Our
Research
Research at the Rabadan Lab
Our main scientific interests lie in modeling and understanding the dynamics of biological systems through the lens of genomics. We are a very interdisciplinary team of mathematicians, physicists, engineers, biologists, and medical doctors with a common goal of solving pressing medical problems. We are currently focusing our work on:
Cancer. Genomic technologies provide an extraordinary opportunity to identify mutations that contribute to the development of tumors. We are mapping the evolution of cancers and uncovering the mechanisms of response or lack of response to multiple therapies. We work with clinicians and experimentalists all around the world.
Infectious diseases. Evolution is a dynamic process that shapes genomes. Our team at Columbia is developing algorithms to analyze genomic data, with a view to understanding the molecular biology, population genetics, phylogeny, and epidemiology of viruses. We are interested in the emergence of infectious diseases, pandemics and uncovering the mechanisms of adaptation of viruses to humans.

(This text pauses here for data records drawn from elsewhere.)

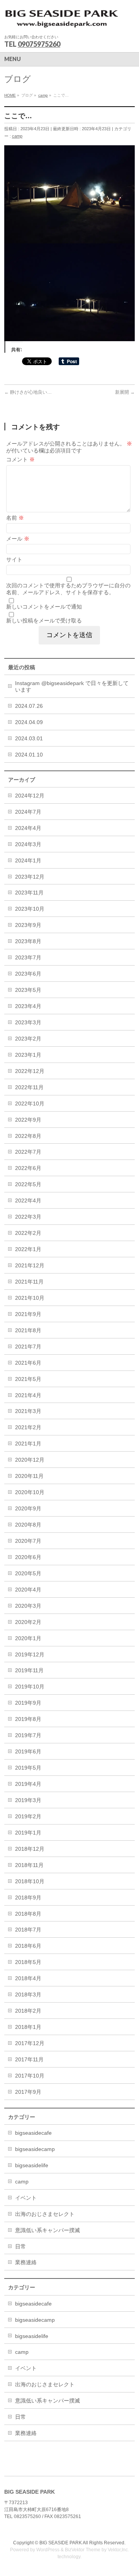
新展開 (125, 392)
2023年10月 (29, 909)
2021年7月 (28, 1346)
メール (17, 539)
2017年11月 (29, 2059)
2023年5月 (28, 990)
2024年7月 (28, 812)
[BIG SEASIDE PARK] (62, 21)
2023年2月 (28, 1039)
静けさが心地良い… (28, 392)
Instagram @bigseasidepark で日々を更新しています (72, 686)
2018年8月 (28, 1914)
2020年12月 (29, 1460)
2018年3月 (28, 1994)
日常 (20, 2246)
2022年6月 (28, 1168)
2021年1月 (28, 1443)
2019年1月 (28, 1833)
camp (17, 136)
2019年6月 (28, 1751)
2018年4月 (28, 1978)
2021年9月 (28, 1314)
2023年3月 (28, 1022)
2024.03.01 (29, 738)
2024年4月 (28, 828)
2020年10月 (29, 1492)
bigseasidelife (31, 2165)
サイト (14, 559)
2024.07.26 (29, 706)
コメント (20, 459)
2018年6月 (28, 1946)
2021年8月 (28, 1330)
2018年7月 (28, 1929)
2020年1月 (28, 1638)
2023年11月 (29, 892)
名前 (15, 518)
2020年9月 (28, 1508)
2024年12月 (29, 795)
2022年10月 (29, 1103)
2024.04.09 (29, 722)
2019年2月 (28, 1816)
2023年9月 (28, 925)
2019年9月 (28, 1703)
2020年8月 (28, 1525)
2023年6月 (28, 974)
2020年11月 (29, 1476)
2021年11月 (29, 1282)
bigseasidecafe (33, 2133)
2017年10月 (29, 2076)
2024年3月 (28, 844)
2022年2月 (28, 1233)
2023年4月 (28, 1006)
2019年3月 (28, 1800)
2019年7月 (28, 1735)
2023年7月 (28, 957)
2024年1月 (28, 860)
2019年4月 (28, 1784)
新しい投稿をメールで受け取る (44, 620)
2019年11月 (29, 1670)
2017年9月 (28, 2092)
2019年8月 (28, 1719)
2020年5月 (28, 1573)
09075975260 (39, 44)
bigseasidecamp (35, 2149)
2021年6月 (28, 1363)
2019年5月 (28, 1768)
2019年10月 (29, 1686)
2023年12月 (29, 877)
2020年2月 (28, 1622)
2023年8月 (28, 941)
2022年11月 (29, 1087)
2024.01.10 (29, 755)
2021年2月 (28, 1427)
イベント (26, 2198)
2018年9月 (28, 1897)
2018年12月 (29, 1849)
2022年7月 (28, 1152)
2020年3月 (28, 1606)
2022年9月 (28, 1120)
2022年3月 (28, 1217)
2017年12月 (29, 2043)
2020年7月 (28, 1541)
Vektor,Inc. (118, 2549)
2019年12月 (29, 1654)
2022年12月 (29, 1071)
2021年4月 (28, 1395)
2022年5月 (28, 1184)
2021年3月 (28, 1411)
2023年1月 (28, 1055)
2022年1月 (28, 1249)
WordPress (47, 2549)
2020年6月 (28, 1557)
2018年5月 (28, 1962)
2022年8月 (28, 1136)
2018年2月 (28, 2011)
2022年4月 (28, 1200)
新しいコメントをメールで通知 (44, 607)
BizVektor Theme (82, 2549)
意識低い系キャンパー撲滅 (47, 2230)
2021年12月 (29, 1265)
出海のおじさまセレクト (45, 2214)
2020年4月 (28, 1589)
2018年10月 (29, 1881)
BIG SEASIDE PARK (60, 2542)
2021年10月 (29, 1298)
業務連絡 (26, 2262)
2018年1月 (28, 2027)
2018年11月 (29, 1865)
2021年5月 (28, 1379)
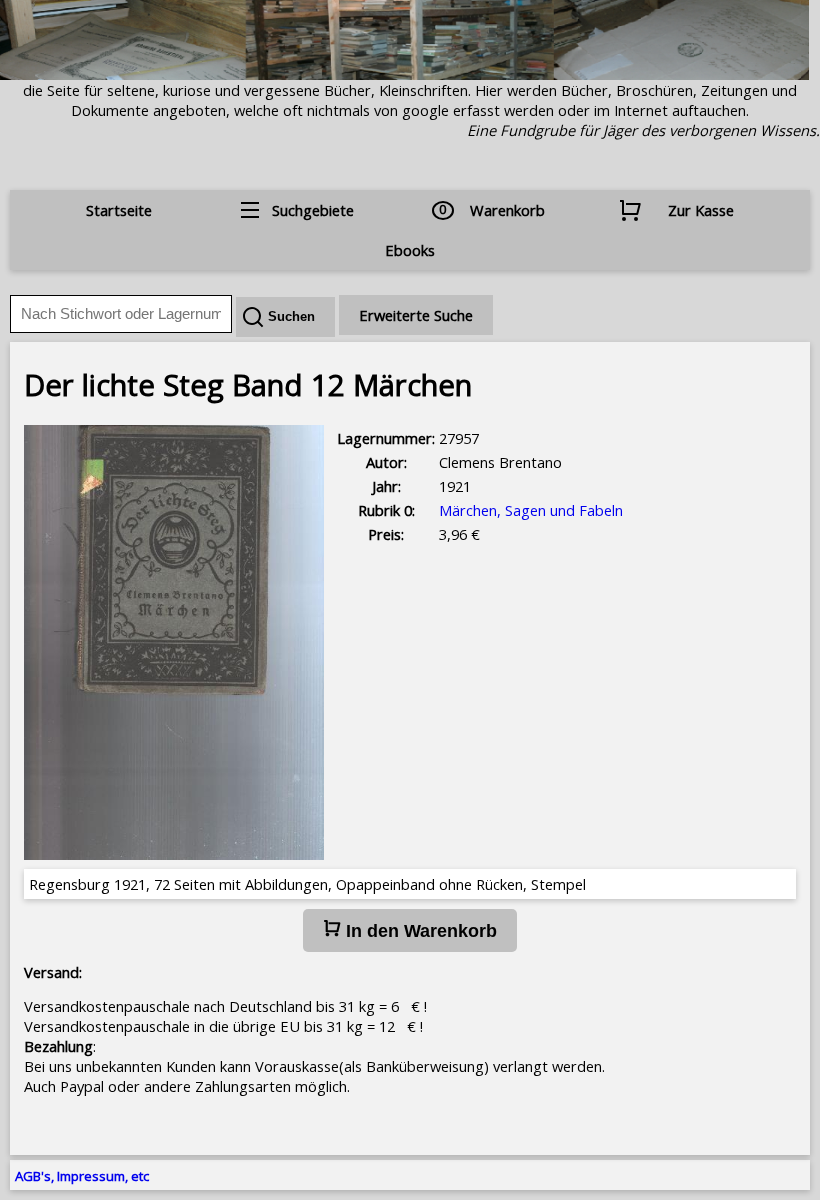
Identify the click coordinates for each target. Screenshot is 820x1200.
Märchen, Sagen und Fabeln (531, 510)
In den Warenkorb (419, 931)
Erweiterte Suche (416, 315)
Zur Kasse (701, 210)
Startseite (119, 210)
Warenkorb (507, 210)
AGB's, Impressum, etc (82, 1176)
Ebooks (410, 250)
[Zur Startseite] (404, 74)
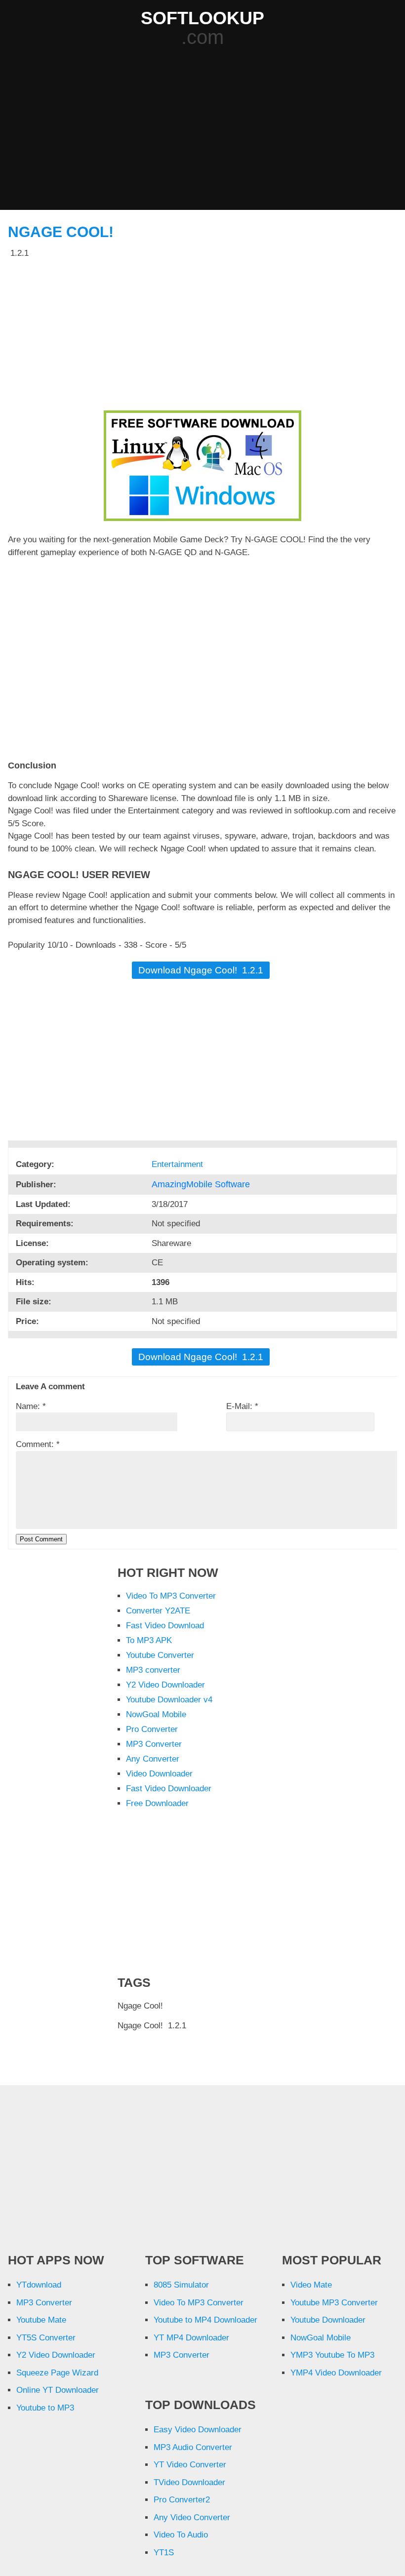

Electronic Health Records. Clinical databases constitute a rich and complex source of raw data. We are using the power of statistics and computers to tease out important clinical patterns in these diverse, important datasets. Combining molecular and clinical data illuminates some of the mechanisms underlying complex diseases.
In particular, we develop mathematical, statistical, and computational approaches, which cover the analysis of high throughput data right through to the altogether more abstract identification of global patterns in evolutionary processes. Learn more about the Rabadan Lab and the three main global questions that we are addressing.
Research Projects
Computing The Role Of Alternative Splicing In Cancer
Accumulating evidence indicates that recurrent spliceosomal mutations contribute to the initiation and progression of several cancers through diverse fundamental cellular processes.A number of computational tools are used to characterize splicing effects in cancer. These tools present limitations that can be overcome by running alternative splicing analysis with multiple tools and integrating the results.Extracting splicing events functionally relevant to cancer requires rigorous quality control to filter technical artifacts, cross-validate the events using independent datasets, and integrate alternative approaches including regulatory network characterization and cancer signaling pathway analyses. By taking advantage of the increasing amount of genomic data, deep learning-based methods have dramatically improved the state-of-the-art performance of alternative splicing analysis.